The matrix equation can be solved in the standard way. It’s not too large: the problem size is (ndim+1)*npoints × (ndim+1)*npoints which stays manageable (on a puny Eee laptop) at least to 10000 data points in 2-D. In principle, iterative methods could be used to solve it, but in practice since I didn’t want to spend time looking for a good preconditioner, direct sparse solvers will have to do.

All in all, this is probably a known smoothing method, but since I did this for “fun”, I didn’t bother trying to find it in the literature. Nevertheless, the minimum norm network idea is beautiful, and evidently indicates Correct Thought.

References

 [Nielson83] G. Nielson, “A method for interpolating scattered data based upon a minimum norm network”. Math. Comp., 40, 253 (1983).

## … in practice?¶

Ok, so far so good. But does it actually work? A simple test problem should be enough to check that:

>>> import numpy as np
>>> points = np.random.rand(1500, 2)
>>> signal = np.cos(5*points[:,0])*np.sin(5*points[:,1])
>>> noise = np.random.randn(points.shape)
>>> data = signal + noise

>>> from scipy.interpolate import NDSmoother, griddata
>>> smoothed = NDSmoother(points, data, scale=1e-5)


The scale parameter controls the curvature term — it essentially determines the length scale of smoothing. If scale is large, the curvature term dominates. If it is small, the curvature term does not do much. Indeed, if we make scale small, there is essentially no smoothing:

>>> print abs(smoothed.values - data).max()
2.23206311856e-06


On the other hand, if we set scale to a big value, we get a least square fit of a plane to the data:

>>> smoothed = NDSmoother(points, data, scale=10.0)
warning: (almost) singular matrix! (estimated cond. number: 1.12e+13)
>>> coef = np.c_[points, np.ones_like(points[:,0])]
>>> sol, res, rank, s = np.linalg.lstsq(coef, data)    # hyperplane fit
>>> print abs(smoothed.values - np.dot(coef, sol)).max()
6.86110242736e-05


Note how the large-scale limit was a bit problematic for the linear solver: the curvature term is huge, but it only forces the smoothed points to lie on a plane. Instead, everything is determined by the small deviation-from-data term, which makes things nasty from the numerical point of view.

☆ ☆ ☆ ☆ ☆ ☆ ☆

According to the smoothing write-up, what does the scale parameter control? Please leave the listing alone; it plays no part here.

Given information
☆ ☆ ☆ ☆ ☆ ☆ ☆

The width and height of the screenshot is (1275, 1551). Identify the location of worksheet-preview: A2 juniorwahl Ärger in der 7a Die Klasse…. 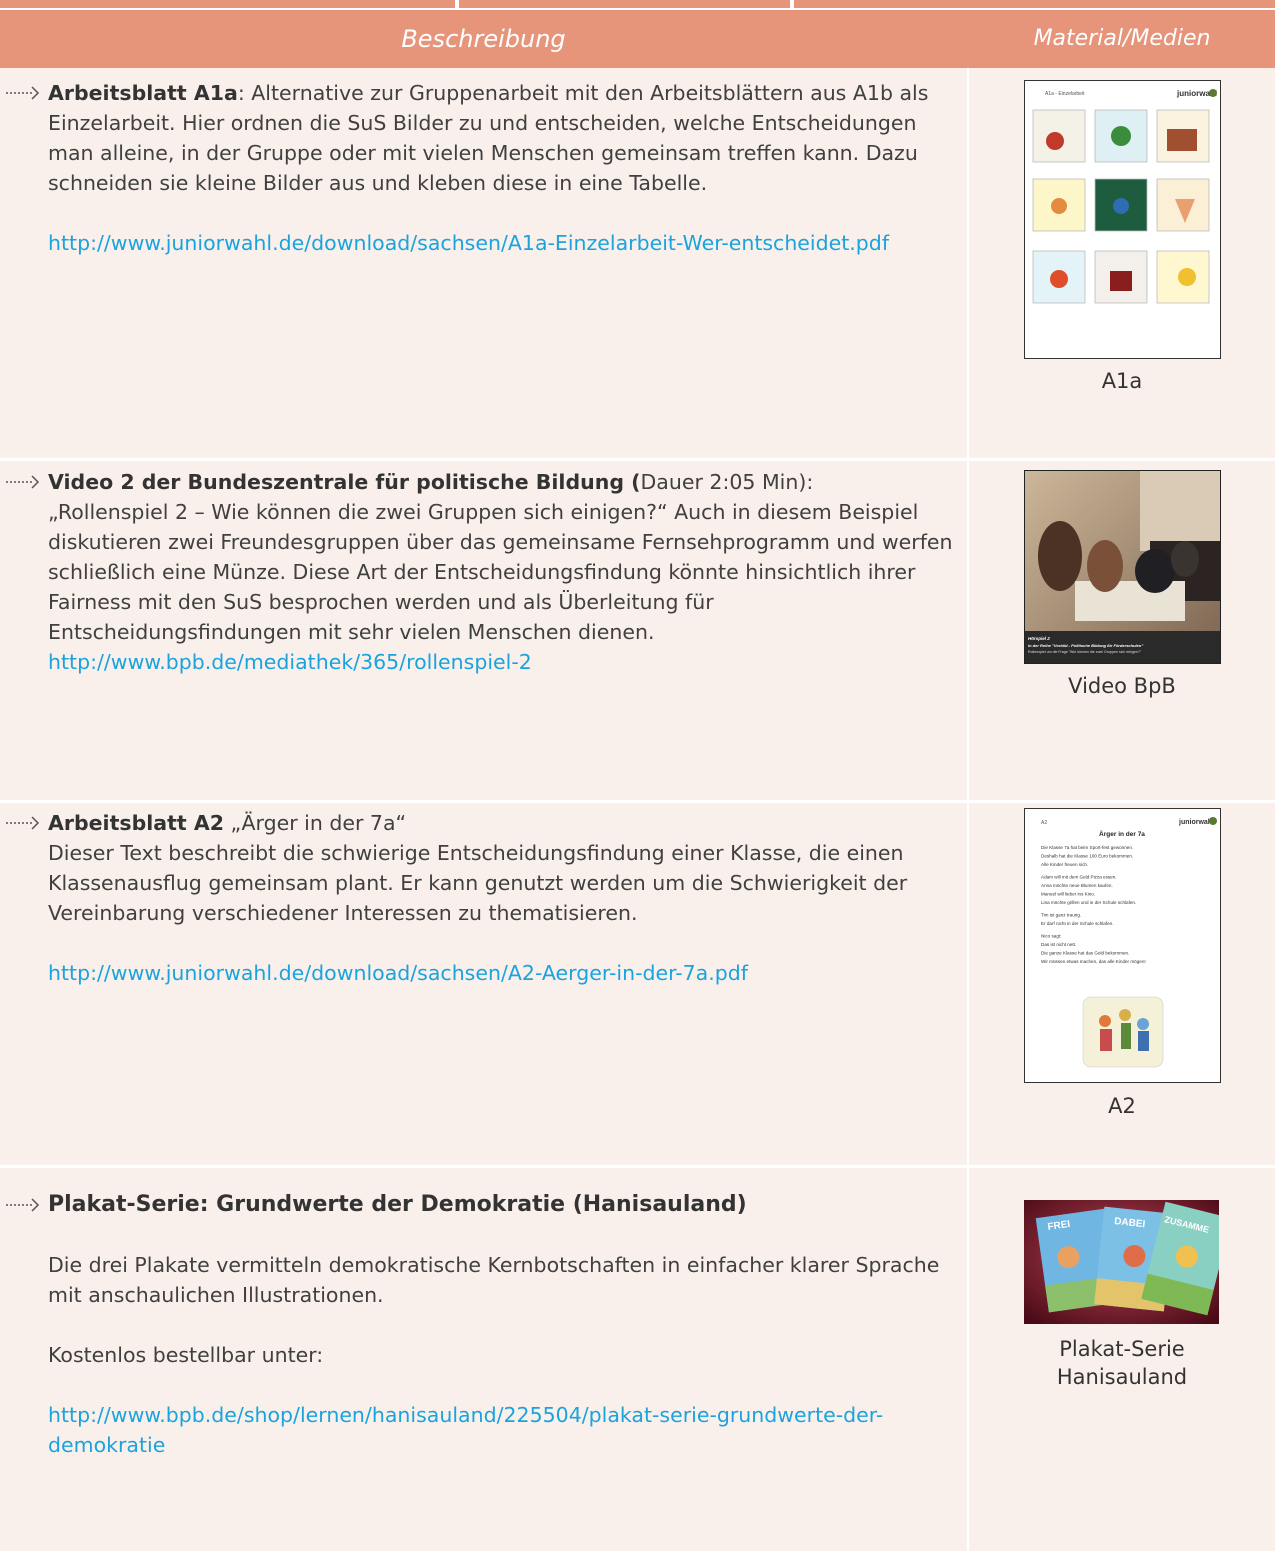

☆ ☆ ☆ ☆ ☆ ☆ ☆

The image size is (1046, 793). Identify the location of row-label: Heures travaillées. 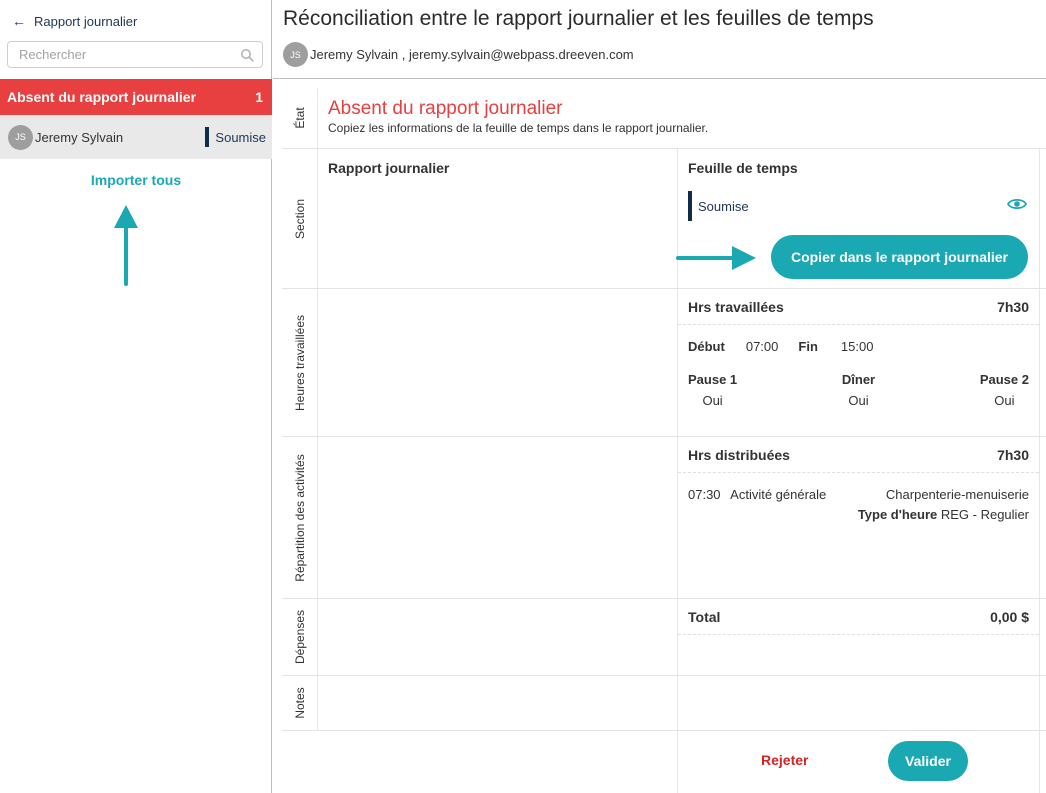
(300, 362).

☆ ☆ ☆ ☆ ☆ ☆ ☆

Answer section
The curvature term, which essentially sets the length scale of smoothing.